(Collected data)
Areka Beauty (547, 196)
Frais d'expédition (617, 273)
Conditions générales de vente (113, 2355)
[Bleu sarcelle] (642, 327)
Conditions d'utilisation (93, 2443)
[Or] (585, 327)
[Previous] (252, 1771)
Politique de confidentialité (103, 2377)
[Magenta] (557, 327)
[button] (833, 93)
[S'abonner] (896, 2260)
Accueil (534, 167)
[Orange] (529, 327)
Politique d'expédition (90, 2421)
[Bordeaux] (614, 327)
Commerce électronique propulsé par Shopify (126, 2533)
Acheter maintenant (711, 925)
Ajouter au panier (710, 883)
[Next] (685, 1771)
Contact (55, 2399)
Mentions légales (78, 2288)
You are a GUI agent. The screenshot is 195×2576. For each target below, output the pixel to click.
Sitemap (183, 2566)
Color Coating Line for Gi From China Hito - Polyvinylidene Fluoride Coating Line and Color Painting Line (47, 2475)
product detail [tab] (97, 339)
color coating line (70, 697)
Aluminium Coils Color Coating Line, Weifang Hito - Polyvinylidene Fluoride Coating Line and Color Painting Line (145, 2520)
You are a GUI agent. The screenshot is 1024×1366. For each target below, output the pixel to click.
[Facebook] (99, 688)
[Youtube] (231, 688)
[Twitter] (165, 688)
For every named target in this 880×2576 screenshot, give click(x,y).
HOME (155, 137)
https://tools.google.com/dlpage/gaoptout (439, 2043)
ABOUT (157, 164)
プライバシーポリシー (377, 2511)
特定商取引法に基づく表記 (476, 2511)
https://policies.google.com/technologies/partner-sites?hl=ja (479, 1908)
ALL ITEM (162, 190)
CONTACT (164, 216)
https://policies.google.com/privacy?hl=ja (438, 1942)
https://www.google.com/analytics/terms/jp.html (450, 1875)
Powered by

_Exercise prompt_
What is needed is a count of the lines in the data that contain the word "pixel"; please give it and no other words.

_Exercise solution_
2